2. Material Modification
The primary limitation on part wall thickness is physical filling. Adding calcium carbonate or talc to plastics can reduce material shrinkage. These additives don’t shrink and can alter the structural state of some plastics. Glass fiber reinforcement changes the crystallinity of some plastics, significantly reducing their shrinkage rate. However, adding these components is complex, as they can alter material gloss, reduce strength, and increase brittleness. In some applications, like food-grade plastics, most additives are not permissible.
In this example, it’s evident that material modification significantly reduces shrinkage, allowing for the production of products with greater wall thickness.
The white sample, made from standard PP (polypropylene), clearly exhibits substantial shrinkage, the concave in the middle is obvious. In such cases, even increasing packing pressure and time doesn’t mitigate this shrinkage.
The black sample, made from modified PP filled with long glass fibers, shows a notable improvement in flatness.
Since the same type of plastic can be overmolded, this offers great production flexibility. We can first produce a smaller part as a substrate, and do the over-molding to wrap the substrate, which can significantly increase the product’s wall thickness.
This is a plastic connector designed to withstand heavy loads, necessitating increased wall thickness. However, during a single injection molding process, a wall thickness of 8mm is the limit, as it already shows significant sink marks, and the molding time approaches 1 minute and 40 seconds. Yet, this 8mm thickness doesn’t meet the required strength criteria.

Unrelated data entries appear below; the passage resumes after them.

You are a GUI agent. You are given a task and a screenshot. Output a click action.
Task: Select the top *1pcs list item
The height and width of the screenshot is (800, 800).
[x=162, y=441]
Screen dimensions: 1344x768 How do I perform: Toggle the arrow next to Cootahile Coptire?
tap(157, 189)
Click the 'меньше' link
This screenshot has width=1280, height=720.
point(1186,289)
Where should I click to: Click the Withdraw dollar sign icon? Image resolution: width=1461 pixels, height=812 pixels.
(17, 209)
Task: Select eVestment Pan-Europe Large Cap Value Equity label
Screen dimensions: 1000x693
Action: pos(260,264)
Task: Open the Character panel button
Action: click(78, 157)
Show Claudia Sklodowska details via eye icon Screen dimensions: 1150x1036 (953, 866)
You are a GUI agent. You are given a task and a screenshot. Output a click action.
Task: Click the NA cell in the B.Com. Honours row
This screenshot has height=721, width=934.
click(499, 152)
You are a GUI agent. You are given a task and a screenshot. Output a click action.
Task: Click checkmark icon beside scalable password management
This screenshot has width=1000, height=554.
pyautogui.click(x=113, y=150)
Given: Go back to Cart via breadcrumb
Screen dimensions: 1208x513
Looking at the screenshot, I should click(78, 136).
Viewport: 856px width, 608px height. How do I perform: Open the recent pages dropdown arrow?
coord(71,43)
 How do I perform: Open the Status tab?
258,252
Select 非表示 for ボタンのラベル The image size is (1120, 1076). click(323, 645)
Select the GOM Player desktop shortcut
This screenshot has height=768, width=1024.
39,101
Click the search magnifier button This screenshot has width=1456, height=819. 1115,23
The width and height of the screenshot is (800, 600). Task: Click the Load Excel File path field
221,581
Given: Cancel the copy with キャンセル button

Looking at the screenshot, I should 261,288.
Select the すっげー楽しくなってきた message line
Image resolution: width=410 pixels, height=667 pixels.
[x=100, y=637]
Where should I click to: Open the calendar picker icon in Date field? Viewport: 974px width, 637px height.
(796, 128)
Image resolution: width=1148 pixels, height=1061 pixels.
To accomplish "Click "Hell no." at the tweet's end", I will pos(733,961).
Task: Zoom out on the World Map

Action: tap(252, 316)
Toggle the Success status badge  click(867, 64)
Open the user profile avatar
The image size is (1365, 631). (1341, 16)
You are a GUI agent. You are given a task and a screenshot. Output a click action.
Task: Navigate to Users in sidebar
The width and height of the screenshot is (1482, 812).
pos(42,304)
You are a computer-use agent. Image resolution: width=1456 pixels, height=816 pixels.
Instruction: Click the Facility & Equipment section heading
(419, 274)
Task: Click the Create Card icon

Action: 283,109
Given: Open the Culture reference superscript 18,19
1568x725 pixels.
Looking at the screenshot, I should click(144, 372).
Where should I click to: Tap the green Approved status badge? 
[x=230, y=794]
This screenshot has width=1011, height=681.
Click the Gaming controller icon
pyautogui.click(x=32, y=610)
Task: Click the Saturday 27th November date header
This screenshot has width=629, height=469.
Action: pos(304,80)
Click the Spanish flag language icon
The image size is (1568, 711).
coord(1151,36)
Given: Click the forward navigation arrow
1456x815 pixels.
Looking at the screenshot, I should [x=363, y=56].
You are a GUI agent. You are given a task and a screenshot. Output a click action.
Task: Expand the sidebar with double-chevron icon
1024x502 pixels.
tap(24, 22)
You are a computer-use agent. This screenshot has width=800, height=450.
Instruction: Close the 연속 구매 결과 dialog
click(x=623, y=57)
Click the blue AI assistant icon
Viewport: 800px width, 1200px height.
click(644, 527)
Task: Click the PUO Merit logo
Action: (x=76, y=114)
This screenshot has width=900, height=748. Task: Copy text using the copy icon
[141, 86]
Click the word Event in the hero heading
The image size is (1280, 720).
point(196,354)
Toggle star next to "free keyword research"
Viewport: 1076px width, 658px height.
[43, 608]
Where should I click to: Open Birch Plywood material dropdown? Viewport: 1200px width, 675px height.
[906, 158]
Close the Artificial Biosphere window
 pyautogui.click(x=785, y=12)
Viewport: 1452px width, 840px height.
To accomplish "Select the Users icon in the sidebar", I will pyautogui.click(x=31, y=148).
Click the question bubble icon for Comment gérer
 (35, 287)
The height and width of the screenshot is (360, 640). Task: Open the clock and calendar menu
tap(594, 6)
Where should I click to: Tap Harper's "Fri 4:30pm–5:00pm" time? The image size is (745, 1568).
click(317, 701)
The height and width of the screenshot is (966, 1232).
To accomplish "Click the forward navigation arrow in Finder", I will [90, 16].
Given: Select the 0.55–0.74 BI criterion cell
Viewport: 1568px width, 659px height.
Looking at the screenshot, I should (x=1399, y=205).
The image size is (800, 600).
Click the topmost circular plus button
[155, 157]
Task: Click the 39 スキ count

Now, by adopting an overmolding approach, the wall thickness can be increased to over 15mm, with the product’s flatness largely meeting the requirements.
The below animation illustrates how the substrate is designed to be encapsulated within the overmold. This significantly enhances the strength in the load-bearing areas of the part.
It can be said that using the overmolding approach is the most straightforward solution, as it is less constrained by the limitations of injection molding machines and the shortcomings of the modified materials mentioned above, though it does incur higher costs.
This requires two molds: one for the substrate and another for overmolding. The process is time-consuming and labor-intensive.
Additionally, increasing the number of overmolding layers (e.g., double or triple overmolding) can further thicken the walls, even producing solid plastic products. This is rare and costly, but it’s a possibility worth mentioning for informational purposes.
In conclusion, while injection molding typically favors thin, uniform walls, certain applications necessitate thicker walls. Overcoming challenges like uneven cooling, increased internal stress, and potential defects requires advanced techniques such as enhancing machine performance, modifying materials, and employing overmolding. This article underscores that while producing thick-walled parts is complex, with careful planning and execution, it is possible to achieve quality and functionality in these specialized products.